Goal: have a yaml deployment that I simply run kubectl create -f deployment.yaml
on and it create nodes with pods spread accross them in the manner I describe in the yaml file.
Goal output. 3 nodes on google cloud with 2 nodes with 2 pods front-end/back-end and a 3rd node with the database running with a persistent volume.
There is no way to test this locally since docker-desktop is a single node system. Google cloud initially put all my pods on one node and they did not schedule because of lack of resources.
So I looked up the docs and asked several slack channels. The consensus is to use pod/node affinity and antiAffinity to make sure the pods I want are on the nodes I want.
Project overhead, k8s+Kustomize
Here are the github repos I am testing this with and trying to build what I am describing. I am trying to stay as cloud agnostic as possibly but if I need to be more specific with cloud keywords please leave a comment about it. The whole deployment is spread between the /kubernetes directory in each project. They did work locally before I added the pod/node affinity items.
What you're looking for here is Kubeadm. It's a tool used to bootstrap Kubernetes masters and join new nodes to clusters. Here is a reference document and here are the API docs for Kubelet and all of its arguments. Using Kubeadm and these arguments, you can build an initConfiguration, clusterConfiguration, and nodeConfiguration.
1) After you create these three files, put initConfiguration
and clusterConfiguration
into a single YAML file. And put nodeConfiguration
into its own file. Put the first file on your master(s) and the second file on your node(s). If you're installing with a Multi-Master configuration, keep this document in mind when building your configurations. You will also need a load balancer, proxy, or clever DNS trickery to enable this.
2) Install the following packages:
docker
containerd
kubelet
kubeadm
3) Disable any Swap partitions, SELinux, and configure your firewall appropriately.
3) Bootstrap Kubernetes on your Master(s) with your config file: kubeadm init --config /tmp/master.yml
.
4) Add your workers nodes to the cluster with your config file: kubeadm join --config /tmp/node.yml
.
5) Install a network plugin.
6) Deploy the rest of your software using a Kustomize project. Hell, you could even manage your Kubeadm configuration files with Kustomize. I have. You could even throw the network plugin manifest in here.
This Kubernetes solution is fully cloud agnostic and all of Kubernetes is automated but the configuration isn't. I would automate steps 1-5 with something like Ansible. Where you would declare each step as a task or role in a playbook. It supports a ton of modules. And there are open source roles on Galaxy when there aren't.
That leaves your infrastructure. Making this cloud agnostic is impossible. No two vendors have the same API. That's why abstraction layers like Kubernetes exist to begin with. To solve this problem, attempt to be Cloud Aware instead. Use a tool like Terraform to manage your infrastructure for you. Then, add your required Terraform commands to your Ansible playbook.
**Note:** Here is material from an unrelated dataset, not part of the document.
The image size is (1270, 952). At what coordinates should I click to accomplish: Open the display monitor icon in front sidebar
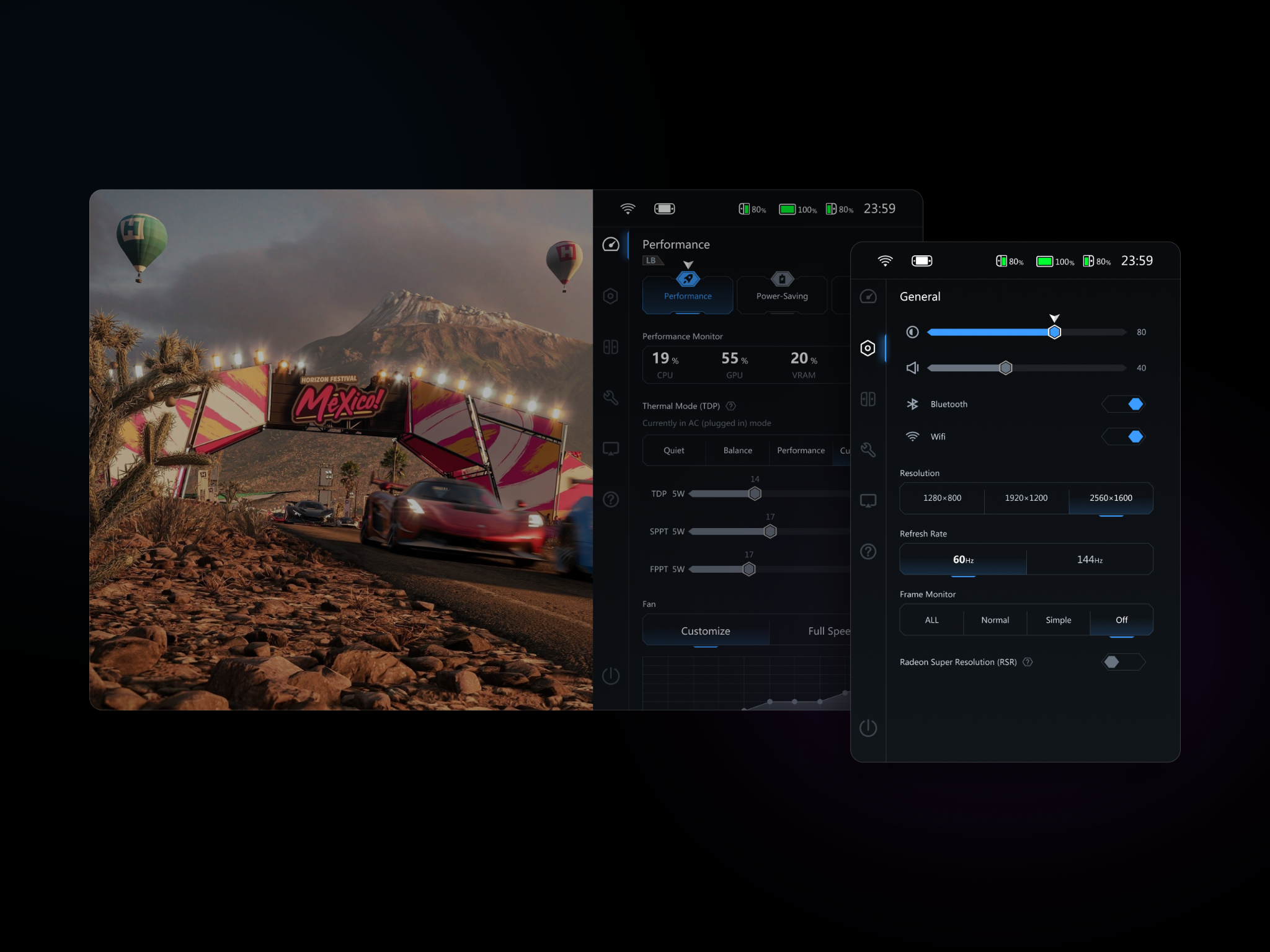point(868,501)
Bam, now you can deploy your entire infrastructure, configuration, and application with a single command. From a single YAML file:
ansible-playbook -i inventory.ini site.yml
Well, a single YAML file and a bunch of other roles and templates, playbooks, and Terraform configuration files. ;)
EDIT: Here are some open source projects I've written that leverage these ideas and design principles. You should be able to at least gleam a lot of Ansible logic from them. The first is meant to build a single node cluster on a bare metal server. The latter is meant to build a four node cluster on Proxmox.
Both work fully with all of the manifests I have written here. Which should also provide you with a wealth of Kustomize and Ansible examples.